Was de onzichtbare nog in mijne nabijheid? Plaatste hij zich tusschen mij en mijne medestervelingen? en verbood hij mij op die plaats en op dat uur alle gemeenschap met hen?
Het moet zeker zoo geweest zijn. Toen ik mij in mijne onwetendheid omkeerde, en met een beklemd gemoed den terugweg wilde aanvaarden, was de akelige leegte, die tot twee malen toe de wezens van mijn eigen geslacht onzichtbaar voor mij had gemaakt, niet tusschen mij en mijn hond. Het arme dier vervulde mij met medelijden. Ik riep hem tot mij. Op het hooren van mijne stem stond hij op en volgde mij langzaam. Hij scheen nog met geheel bijgekomen van den angst, die zich van hem had meester gemaakt.
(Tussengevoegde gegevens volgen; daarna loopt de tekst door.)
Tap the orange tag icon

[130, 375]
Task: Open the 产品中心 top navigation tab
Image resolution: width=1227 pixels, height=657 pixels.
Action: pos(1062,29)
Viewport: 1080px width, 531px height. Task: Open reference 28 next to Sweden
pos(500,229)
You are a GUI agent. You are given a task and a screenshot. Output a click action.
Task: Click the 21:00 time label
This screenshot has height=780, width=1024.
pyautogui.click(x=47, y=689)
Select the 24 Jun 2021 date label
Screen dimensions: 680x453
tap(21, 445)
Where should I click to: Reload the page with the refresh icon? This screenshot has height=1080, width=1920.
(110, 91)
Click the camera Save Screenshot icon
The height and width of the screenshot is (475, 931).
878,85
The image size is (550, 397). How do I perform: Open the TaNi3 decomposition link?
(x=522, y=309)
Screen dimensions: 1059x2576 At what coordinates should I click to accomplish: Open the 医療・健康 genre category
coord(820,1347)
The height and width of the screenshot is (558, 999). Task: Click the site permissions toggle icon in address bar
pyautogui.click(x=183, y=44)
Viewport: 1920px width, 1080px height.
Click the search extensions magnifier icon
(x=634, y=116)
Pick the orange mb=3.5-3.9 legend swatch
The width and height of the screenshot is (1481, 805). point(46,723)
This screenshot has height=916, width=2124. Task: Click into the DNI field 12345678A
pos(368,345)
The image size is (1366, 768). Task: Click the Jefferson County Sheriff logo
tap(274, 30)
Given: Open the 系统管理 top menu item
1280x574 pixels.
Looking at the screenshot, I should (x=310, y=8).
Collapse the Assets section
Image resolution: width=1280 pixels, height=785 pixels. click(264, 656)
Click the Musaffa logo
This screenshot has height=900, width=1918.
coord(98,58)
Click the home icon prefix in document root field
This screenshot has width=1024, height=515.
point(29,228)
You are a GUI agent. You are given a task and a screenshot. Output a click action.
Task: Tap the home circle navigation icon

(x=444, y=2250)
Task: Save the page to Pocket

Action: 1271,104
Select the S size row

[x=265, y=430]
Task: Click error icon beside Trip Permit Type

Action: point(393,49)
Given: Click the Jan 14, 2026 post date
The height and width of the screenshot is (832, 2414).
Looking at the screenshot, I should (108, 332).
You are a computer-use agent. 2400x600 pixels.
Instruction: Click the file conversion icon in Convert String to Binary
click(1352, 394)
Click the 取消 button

Ik had nog slechts een paar stappen gedaan, toen ik den onzichtbaren geest weder in mijne nabijheid meende te voelen. Ik strekte verlangend mijne armen naar hem uit. Ik wachtte in de hoop dat ik eene aanraking zou gevoelen, die mij zeggen zou dat ik terug moest keeren. Misschien was het antwoord niet rechtstreeksch; ik weet alleen dat een besluit om naar dezelfde plaats, op hetzelfde uur te gaan, bij mij opkwam en mijn opgewonden gemoed tot bedaren bracht.
Den volgenden morgen was het weder bewolkt, maar het regende niet. Ik begaf mij dus weer naar het Park.
Mijn hond liep op straat voor mij uit - doch bleef stilstaan om te zien welke richting ik van plan was in te slaan. Toen ik den weg naar 't Park opging, bleef hij achter. Een poosje later keek ik om; hij volgde mij niet langer, maar stond besluiteloos. Ik riep hem. Hij kwam eenige schreden nader - aarzelde - en liep naar huis terug.
Ik ging dus alleen verder. Moet ik u mijne bijgeloovigheid bekennen? Ik vond het een slecht voorteeken dat de hond mij had verlaten.
Bij den boom gekomen, ging ik er onder staan. De eene minuut na de andere verliep, zonder dat er iets gebeurde. De lucht werd hoe langer hoe donkerder. De gladde oppervlakte van het gras gaf door geene de minste trilling blijk dat een bovenaardsch wezen er overheen ging.
Ik wachtte echter met eene hardnekkigheid, die bijkans aan wanhoop grensde. Hoeveel tijd er verliep, terwijl ik mijne oogen op den grond voor mij hield gevestigd, zou ik niet weten te zeggen. Ik weet alleen dat er eindelijk verandergin kwam.